I asked our staff "So . . . how is this different from the grocery stores of your childhood?" The answers were obvious: more color, more choices, more activity.

And then I asked, "How is our church different from the church of your childhood?" Clearly the grocery stores are dramatically different after the passing of several decades. But our churches? Not so much.

*This is not to say that our places of worship must be more colorful with more choices and more activity. Again, it is a cultural shift. The people who now require something different from the "Teeter's" of the mid-20th C. also require something different from their mid-20th C. churches.

Again - it's not about offering a salad bar of choices (denominational curriculum vs. Nooma vs. Oprah or traditional hymns vs. soft jazz vs. Psalters.) It's a cultural shift.

We have been waiting for the opening of this new place for a long time. Last night there was wine flowing (the "taste" in "A Taste of Teeter") and people were hugging in the aisles. This was a grocery store opening and it was weirdly community-building. It was like a party.

Basic Human Need meets Wedding at Cana.

So it all makes me wonder: Will it ever be like this for the church? Was it ever like this? Do we even understand that the culture has changed and we can no longer be the church we were in the mid-1950s.

The metaphor is imperfect. But the questions are serious.

Old photograph of 1930s era grocery store in Crane County, Texas.

Tuesday, October 23, 2007

Professional

Spent monastery day in a museum with H. and was reminded why I love Vanity Fair. Annie Leibowitz takes pictures that look like fine paintings. Absolutely beautiful.

This exhibit includes lots of "relationship portraits" -- photographs of her own family together, of other families, of groups of people connected by work/ideology/projects. And H & I ended our time together talking about relationships - specifically relationships in the church.

We who are professional ministers are asked to keep professional boundaries. We are paid to be the confessors, spiritual guides, and even friends of a specific community of people. And when a particular "call" ends, ostensibly the relationship ends. Our judacatories require this.

Example: Let's say I serve a congregation for twenty years and come to love the people with whom I've worshipped lo those many years. We've been with each other through the sordid and the sublime. We've sat side by side in emergency rooms and outside ORs. We were called when it was time for the baby to be born or life support to be removed. They've whispered to us about their affairs, addictions, and legal problems. They are our family. We love them. They are a part of our story and we theirs.

But then we leave for next call and according to our Presbyteries, for example, we are discouraged from contacting - perhaps even forbidden to contact -- these people. I get that staying connected can be unhealthy in many situations. But I know of at least one pastor who has welcomed the former long-term pastor back for events, knowing that the congregation loves him. And it's been fine.

So much depends upon the emotional health of the congregation and the pastor.

Here's the thing:

  • I wonder if it's really possible to be a "professional friend." Is my guard always up? Should it be? Am I always in an "elevated" place in terms of pastor/parishioner relationships - not because I am more important but because I am supposed to be "the professional"?

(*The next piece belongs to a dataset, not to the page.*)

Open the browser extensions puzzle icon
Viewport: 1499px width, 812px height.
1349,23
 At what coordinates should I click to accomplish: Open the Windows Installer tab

  • Is it ever safe to disclose my own secrets to a parishioner - much less to the whole congregation? Is it appropriate to share my own doubts?

  • I would think that - to be authentic - I have to be willing to share some of my life with those who share their lives with me. (This is one of the biggest concerns for my GLBT pastor friends: if they are closeted, the guardedness that comes with keeping The Secret spills over into basic relationships. There always seems to be a little distance - because there has to be.)

  • This all impacts sexual misconduct issues too. As H. wondered out loud today: Is it possible that a "sexual misconduct pastor" is not necessarily "the predator" while the other party in the misconduct is not always "the victim"? We use this language when discussing such issues, but I wonder if the language tells the whole story.


As long as there are Professional Ministers, there will be questions about boundaries, etc. I never learned about any of this in seminary. But it's an important conversation to have when trying to figure out identity and role.

It's an art to negotiate these relationships. Sometimes we help create a beautiful portrait of what church is supposed to look like. And sometimes we don't. What do you think?

Monday, October 22, 2007

"Remember, When We Were Kids . . ."

When my sibs and I get together we often talk about life when we were kids.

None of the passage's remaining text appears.